(Beginning of Data for review)

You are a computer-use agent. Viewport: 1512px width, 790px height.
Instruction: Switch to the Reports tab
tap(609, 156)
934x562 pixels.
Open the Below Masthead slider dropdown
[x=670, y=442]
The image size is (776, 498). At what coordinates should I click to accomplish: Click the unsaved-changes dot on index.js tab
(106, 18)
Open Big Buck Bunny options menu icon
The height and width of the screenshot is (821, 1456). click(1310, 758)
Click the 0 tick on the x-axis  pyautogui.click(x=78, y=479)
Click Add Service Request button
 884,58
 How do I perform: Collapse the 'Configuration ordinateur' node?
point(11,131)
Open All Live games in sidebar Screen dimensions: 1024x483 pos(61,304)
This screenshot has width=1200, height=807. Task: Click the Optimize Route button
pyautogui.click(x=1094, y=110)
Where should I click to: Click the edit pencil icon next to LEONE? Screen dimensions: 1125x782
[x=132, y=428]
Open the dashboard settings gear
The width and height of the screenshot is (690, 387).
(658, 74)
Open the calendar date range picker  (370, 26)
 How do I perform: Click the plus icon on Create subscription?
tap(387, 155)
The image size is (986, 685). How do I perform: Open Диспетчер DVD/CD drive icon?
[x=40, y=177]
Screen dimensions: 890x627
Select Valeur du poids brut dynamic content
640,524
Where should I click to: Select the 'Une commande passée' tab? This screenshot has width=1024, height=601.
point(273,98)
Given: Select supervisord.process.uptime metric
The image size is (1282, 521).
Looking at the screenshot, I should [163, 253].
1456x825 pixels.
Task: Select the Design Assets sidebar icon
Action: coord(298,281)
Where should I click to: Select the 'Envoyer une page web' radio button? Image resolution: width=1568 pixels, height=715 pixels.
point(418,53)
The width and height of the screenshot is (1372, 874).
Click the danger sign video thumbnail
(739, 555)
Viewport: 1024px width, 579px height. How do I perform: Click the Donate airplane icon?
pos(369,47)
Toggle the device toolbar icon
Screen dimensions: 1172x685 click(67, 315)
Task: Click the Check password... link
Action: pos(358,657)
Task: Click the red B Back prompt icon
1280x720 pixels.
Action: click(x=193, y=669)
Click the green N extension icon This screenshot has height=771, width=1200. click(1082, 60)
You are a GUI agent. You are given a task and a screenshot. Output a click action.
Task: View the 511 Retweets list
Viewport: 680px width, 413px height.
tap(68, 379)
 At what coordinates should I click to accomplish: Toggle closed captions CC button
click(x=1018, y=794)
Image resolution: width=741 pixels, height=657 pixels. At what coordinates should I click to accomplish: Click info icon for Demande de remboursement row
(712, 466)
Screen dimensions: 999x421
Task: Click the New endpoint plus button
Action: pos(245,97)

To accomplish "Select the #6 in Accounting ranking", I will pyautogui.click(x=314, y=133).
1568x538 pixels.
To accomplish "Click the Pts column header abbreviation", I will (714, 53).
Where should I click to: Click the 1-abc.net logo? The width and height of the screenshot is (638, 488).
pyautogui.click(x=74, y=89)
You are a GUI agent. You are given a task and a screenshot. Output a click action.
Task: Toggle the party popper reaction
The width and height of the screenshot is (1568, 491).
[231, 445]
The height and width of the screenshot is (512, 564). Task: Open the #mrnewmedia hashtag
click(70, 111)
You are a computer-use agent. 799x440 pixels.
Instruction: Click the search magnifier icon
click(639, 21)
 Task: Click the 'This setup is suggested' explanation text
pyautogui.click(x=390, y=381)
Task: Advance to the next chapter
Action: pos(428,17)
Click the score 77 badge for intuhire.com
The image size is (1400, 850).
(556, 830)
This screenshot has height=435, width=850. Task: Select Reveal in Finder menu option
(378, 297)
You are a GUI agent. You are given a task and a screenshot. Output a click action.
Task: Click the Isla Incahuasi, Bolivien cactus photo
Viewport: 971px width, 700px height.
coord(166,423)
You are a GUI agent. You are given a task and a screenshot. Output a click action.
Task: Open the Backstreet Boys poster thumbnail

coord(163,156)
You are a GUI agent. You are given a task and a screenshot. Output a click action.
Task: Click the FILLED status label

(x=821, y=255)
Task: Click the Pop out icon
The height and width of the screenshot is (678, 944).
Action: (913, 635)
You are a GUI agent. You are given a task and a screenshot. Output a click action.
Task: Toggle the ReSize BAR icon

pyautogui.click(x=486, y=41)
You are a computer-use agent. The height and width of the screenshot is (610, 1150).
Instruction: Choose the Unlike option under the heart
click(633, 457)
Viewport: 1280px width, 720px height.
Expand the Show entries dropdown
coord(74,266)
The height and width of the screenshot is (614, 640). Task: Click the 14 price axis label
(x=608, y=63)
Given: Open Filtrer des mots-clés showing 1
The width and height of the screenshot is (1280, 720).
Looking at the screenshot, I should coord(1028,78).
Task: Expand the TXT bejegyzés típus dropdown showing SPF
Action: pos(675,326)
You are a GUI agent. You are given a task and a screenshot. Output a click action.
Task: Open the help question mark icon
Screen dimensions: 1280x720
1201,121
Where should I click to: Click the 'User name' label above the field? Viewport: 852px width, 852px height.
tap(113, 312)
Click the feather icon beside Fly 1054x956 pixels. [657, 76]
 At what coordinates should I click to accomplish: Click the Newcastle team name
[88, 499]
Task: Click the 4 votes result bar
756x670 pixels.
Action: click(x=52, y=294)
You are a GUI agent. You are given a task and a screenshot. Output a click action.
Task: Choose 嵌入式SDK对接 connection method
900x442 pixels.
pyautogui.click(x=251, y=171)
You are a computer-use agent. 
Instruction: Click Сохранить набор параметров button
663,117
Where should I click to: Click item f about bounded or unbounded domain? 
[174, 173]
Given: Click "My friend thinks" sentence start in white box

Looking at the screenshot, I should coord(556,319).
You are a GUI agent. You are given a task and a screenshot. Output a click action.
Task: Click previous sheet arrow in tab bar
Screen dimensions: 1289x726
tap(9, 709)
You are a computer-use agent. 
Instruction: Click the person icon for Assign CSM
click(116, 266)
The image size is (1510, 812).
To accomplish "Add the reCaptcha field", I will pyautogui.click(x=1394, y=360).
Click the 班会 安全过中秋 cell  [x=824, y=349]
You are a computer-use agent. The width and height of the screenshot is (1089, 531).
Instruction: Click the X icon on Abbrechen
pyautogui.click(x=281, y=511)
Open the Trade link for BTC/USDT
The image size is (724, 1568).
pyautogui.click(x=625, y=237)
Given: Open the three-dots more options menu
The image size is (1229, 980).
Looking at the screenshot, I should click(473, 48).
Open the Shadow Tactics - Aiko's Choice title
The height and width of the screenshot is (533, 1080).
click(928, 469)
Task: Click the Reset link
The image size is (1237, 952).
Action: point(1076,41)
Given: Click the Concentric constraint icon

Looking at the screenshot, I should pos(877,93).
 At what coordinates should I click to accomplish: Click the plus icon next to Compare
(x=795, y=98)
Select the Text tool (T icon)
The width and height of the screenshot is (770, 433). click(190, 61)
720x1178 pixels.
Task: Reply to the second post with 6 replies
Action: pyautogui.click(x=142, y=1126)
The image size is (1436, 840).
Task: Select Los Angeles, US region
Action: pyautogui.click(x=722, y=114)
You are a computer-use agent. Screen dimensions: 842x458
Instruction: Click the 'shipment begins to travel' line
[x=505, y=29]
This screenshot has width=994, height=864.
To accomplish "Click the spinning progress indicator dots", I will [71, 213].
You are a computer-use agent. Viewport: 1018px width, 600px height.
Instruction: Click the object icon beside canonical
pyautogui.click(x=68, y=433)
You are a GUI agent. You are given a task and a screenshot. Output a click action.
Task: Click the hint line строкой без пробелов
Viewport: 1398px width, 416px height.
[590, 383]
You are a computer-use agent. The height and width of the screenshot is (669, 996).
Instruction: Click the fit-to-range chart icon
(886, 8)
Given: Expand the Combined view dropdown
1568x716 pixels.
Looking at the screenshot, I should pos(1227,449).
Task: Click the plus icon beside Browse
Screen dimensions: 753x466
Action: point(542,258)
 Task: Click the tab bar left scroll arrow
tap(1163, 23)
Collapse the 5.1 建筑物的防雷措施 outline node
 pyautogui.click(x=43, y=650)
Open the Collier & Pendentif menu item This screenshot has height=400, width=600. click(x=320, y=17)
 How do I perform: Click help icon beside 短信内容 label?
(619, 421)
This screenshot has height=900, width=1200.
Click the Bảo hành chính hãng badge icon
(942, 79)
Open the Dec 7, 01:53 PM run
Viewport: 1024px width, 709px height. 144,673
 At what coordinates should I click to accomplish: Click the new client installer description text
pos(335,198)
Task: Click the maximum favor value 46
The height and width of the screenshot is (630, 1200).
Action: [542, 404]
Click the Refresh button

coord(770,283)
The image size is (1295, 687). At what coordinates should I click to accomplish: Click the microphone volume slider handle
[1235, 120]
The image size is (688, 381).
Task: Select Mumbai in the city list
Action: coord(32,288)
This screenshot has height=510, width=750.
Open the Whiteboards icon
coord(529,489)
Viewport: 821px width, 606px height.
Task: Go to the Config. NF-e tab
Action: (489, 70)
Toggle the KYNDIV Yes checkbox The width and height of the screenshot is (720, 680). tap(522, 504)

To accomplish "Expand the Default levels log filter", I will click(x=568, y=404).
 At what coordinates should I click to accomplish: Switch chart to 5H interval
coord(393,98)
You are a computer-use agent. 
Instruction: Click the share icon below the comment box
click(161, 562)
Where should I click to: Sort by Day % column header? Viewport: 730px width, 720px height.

(End of Data for review)

Task instructions - Determine the number of lines in the data above that hold "header", and reply with that number alone.

Task result - 2